■ PROVIDED RECORDS ■
········
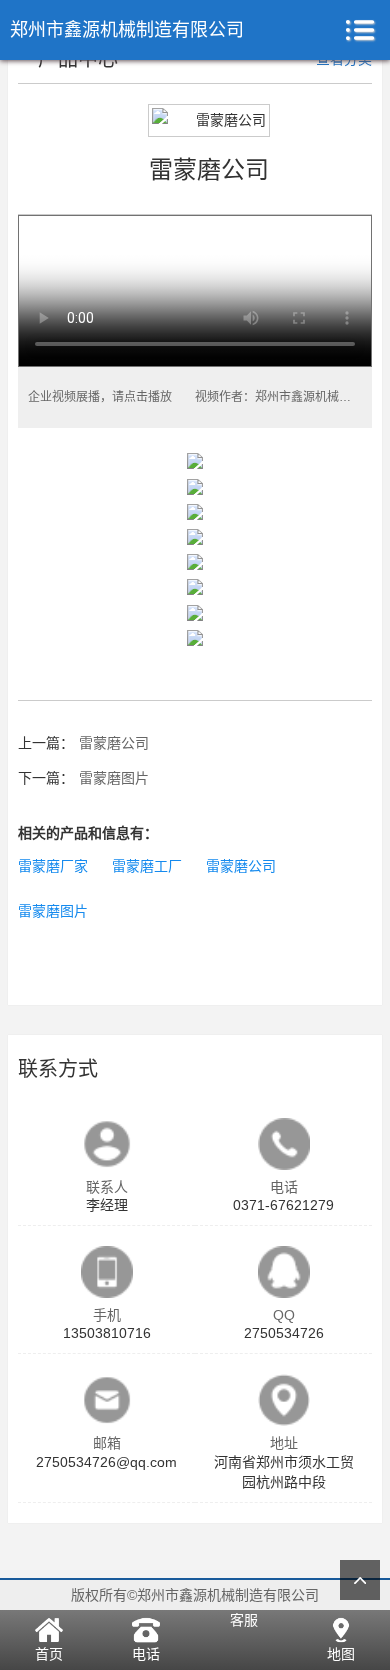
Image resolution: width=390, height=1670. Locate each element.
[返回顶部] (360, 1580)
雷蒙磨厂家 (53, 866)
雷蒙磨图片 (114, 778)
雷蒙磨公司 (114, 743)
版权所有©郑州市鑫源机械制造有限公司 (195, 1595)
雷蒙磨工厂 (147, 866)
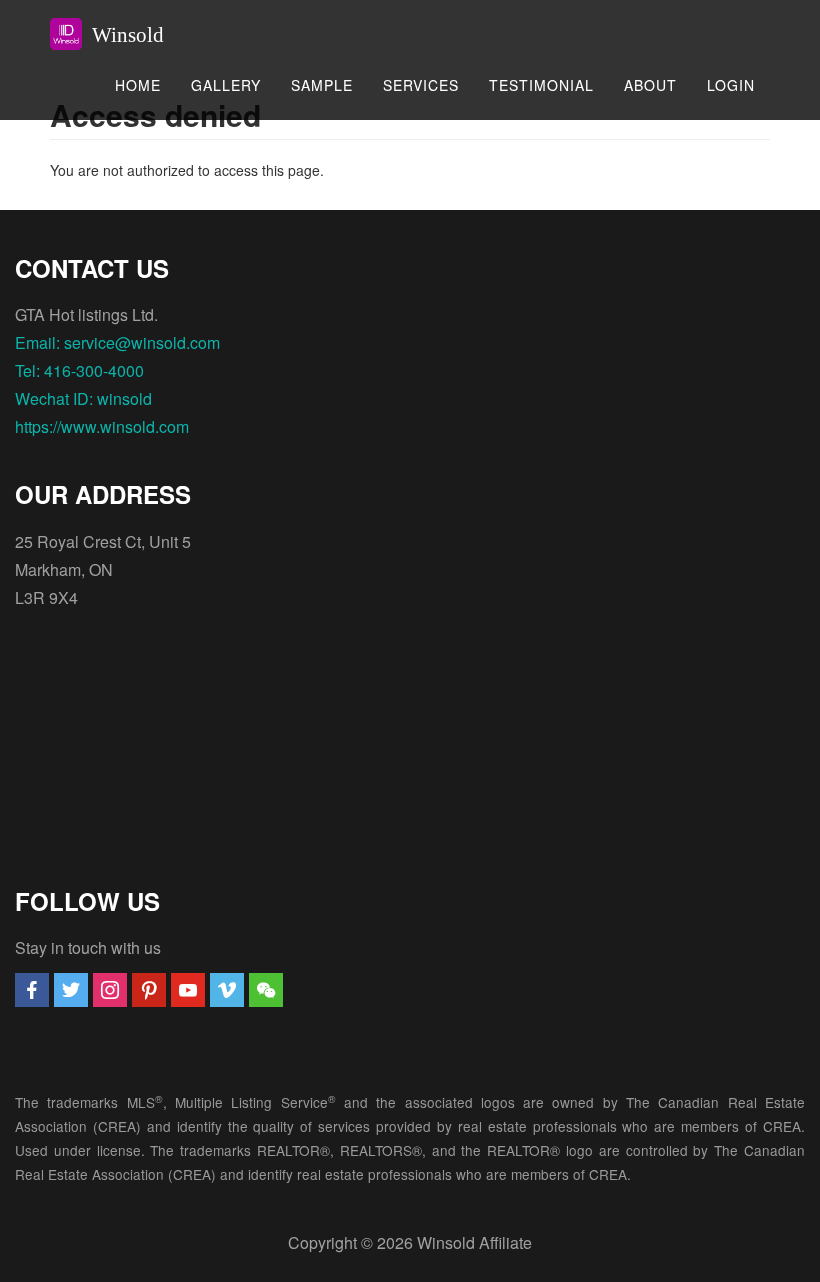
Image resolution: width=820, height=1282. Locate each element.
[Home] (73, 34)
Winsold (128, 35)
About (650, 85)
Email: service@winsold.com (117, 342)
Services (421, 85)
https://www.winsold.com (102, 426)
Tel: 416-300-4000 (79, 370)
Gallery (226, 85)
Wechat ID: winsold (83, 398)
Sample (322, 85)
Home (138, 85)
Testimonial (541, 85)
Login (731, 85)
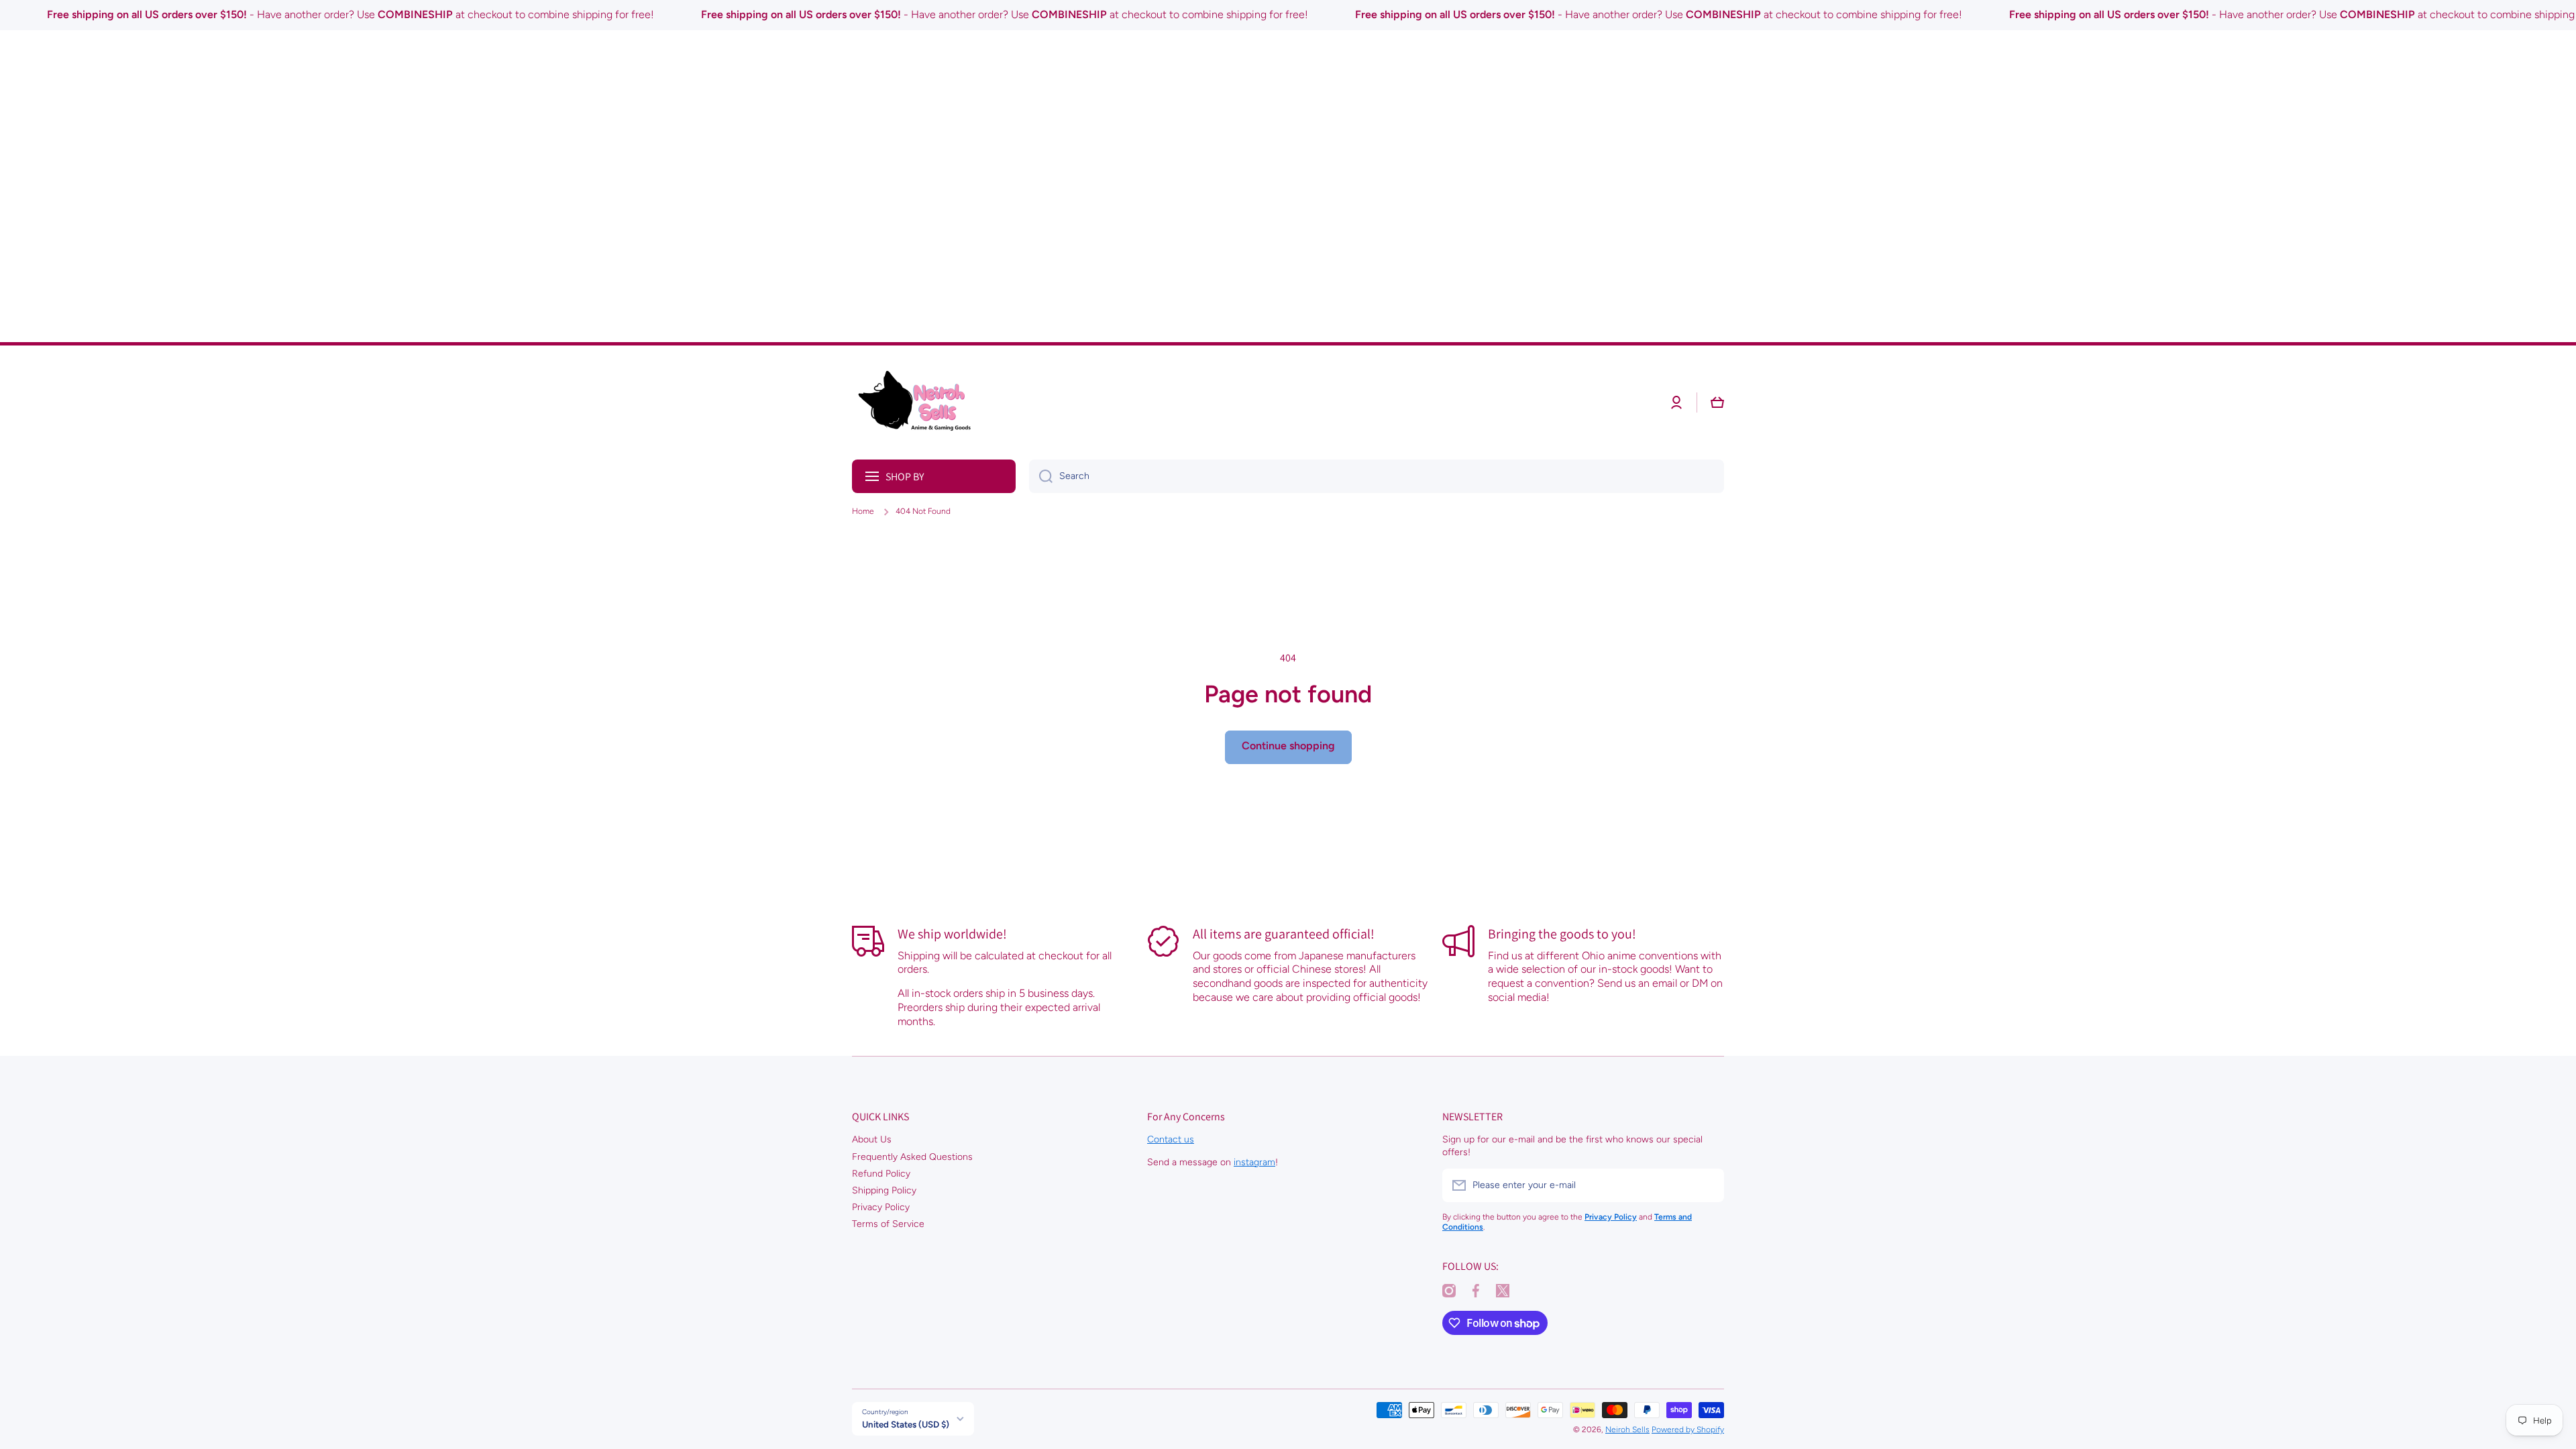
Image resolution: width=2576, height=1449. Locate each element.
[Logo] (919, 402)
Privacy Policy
········
■ ASSIGNMENT ■
Copy out exactly the lines that run from the line containing "Testimonial (541, 85)" through the last line of the material, and nothing more; omit the pictures.

■ ANSWER FOR THIS EXERCISE ■
Testimonial (541, 85)
Login (731, 85)
Image resolution: width=2576, height=1449. Locate each element.
[Logo] (919, 402)
Privacy Policy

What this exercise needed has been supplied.